China's private space sector unveiled a new type of carrier rocket over the weekend.

The CERES 1, designed and built by Beijing-based space startup Galactic Energy, made its debut flight on Nov 7 from the Jiuquan Satellite Launch Center in Northwest China, becoming the second privately developed Chinese carrier rocket to successfully realize an orbital mission.

The 19-meter, solid-propellant rocket blasted off at 3:12 pm and flew for about 18 minutes before deploying a small communication satellite that will provide internet-of-things service to clients into a sun synchronous orbit about 500 kilometers above Earth, Galactic Energy said in a statement.

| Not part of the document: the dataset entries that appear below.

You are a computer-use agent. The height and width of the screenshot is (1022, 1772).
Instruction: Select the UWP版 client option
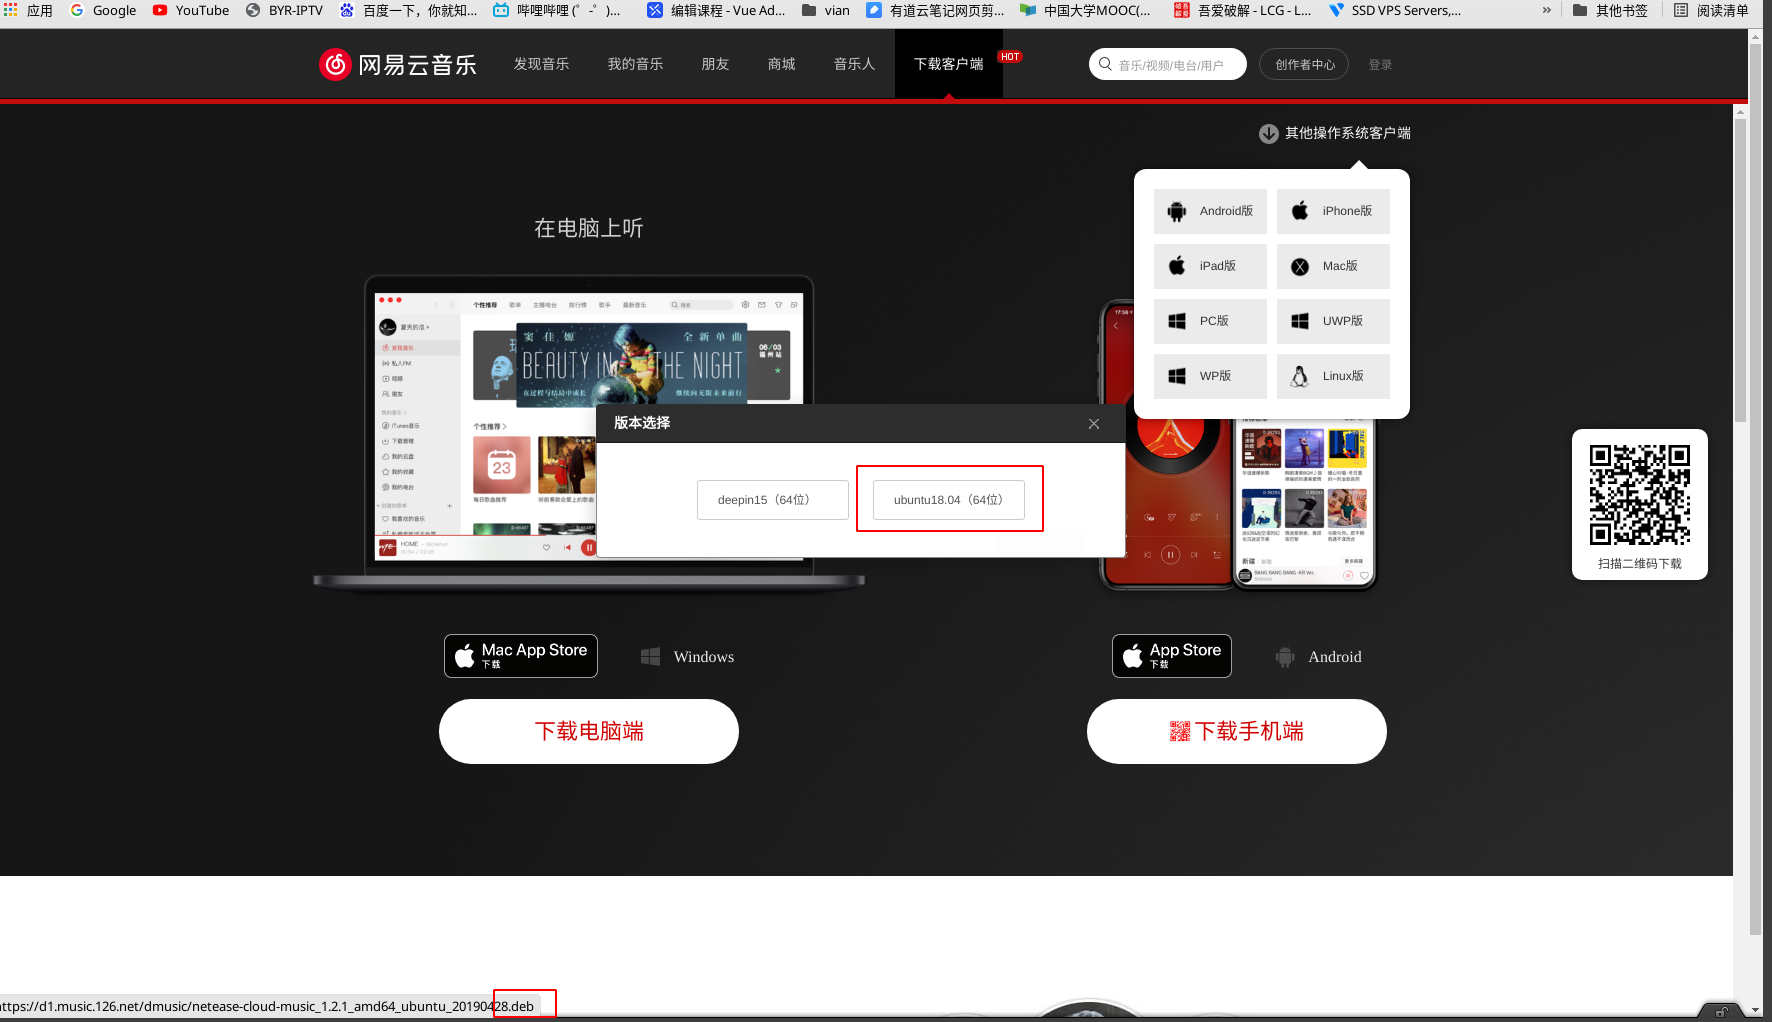1333,321
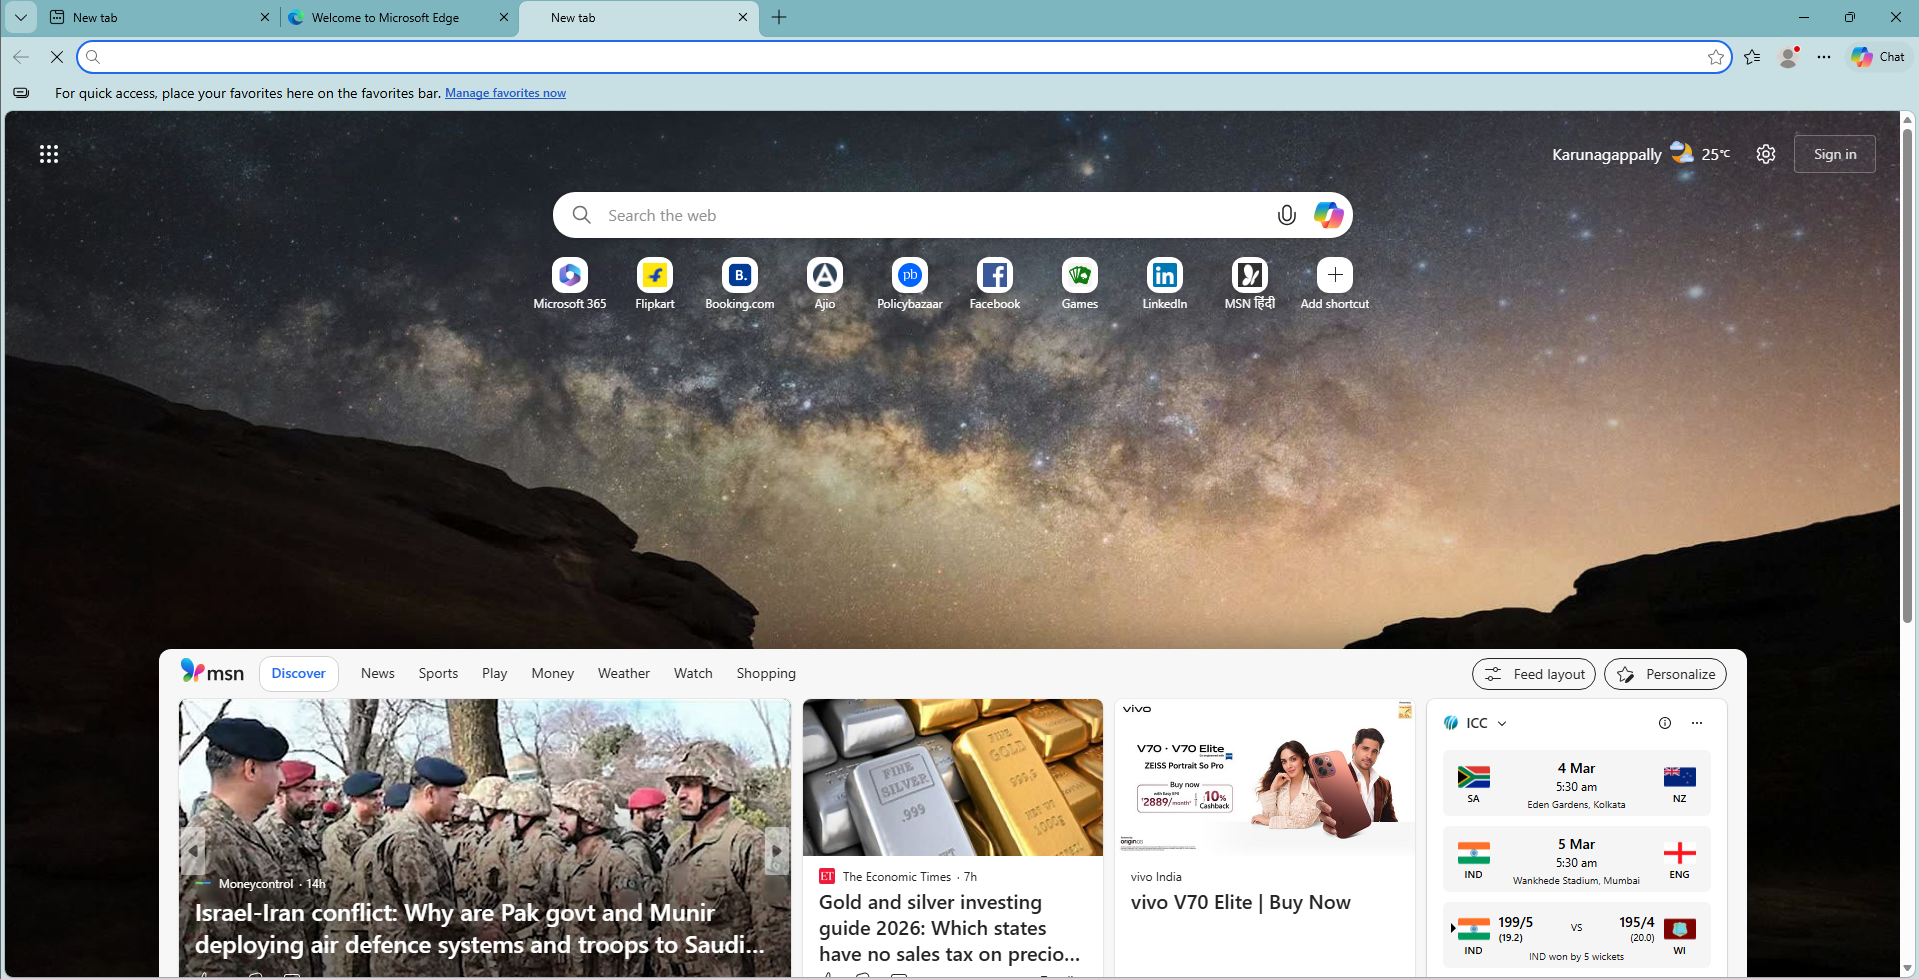This screenshot has width=1919, height=979.
Task: Open the Settings and more ellipsis menu
Action: (1824, 57)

The mission also set a new height record for a private Chinese rocket. In July 2019, a SQX 1 solid-propellant rocket produced by i-Space, another private space company in Beijing, conducted the first successful orbital launch by a private Chinese rocket when it placed two satellites into an orbit 300 km above the ground.

An orbital mission is a powered flight by a carrier rocket that launches spacecraft into an orbit in outer space. Before i-Space and Galactic Energy, other Chinese private enterprises had failed in their attempts at orbital missions-a threshold for any serious newcomer in the global space sector that had only previously been crossed by the United States' SpaceX.

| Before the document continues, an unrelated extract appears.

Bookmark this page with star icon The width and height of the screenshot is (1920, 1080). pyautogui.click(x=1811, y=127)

Galactic Energy said CERES 1 has four stages and is mainly propelled by solid propellant. With a liftoff weight of 31 metric tons, it is capable of sending a 300-kilogram satellite, or several satellites with a combined weight of 300 kg, to a 500-km sun synchronous orbit, or 350-kg payloads to a low-Earth orbit at an altitude of 200 km.

Galactic Energy was established in February 2018 by some engineers from State-owned space conglomerates.

Its engineers are designing a larger rocket that can be reused, the company said.

In addition to Galactic Energy and i-Space, other private rocket makers are also striving to build their own rockets for orbital launches.

A leader in the field is LandSpace, also based in Beijing, which is working on its 49.5-meter ZQ 2. The company said it will be China's largest and most powerful private rocket and will make its maiden flight next year.

It will boast a liftoff weight of 216 tons and will be capable of placing a 4-ton satellite into a sun-synchronous orbit or a 6-ton satellite into a low-Earth orbit, the company said.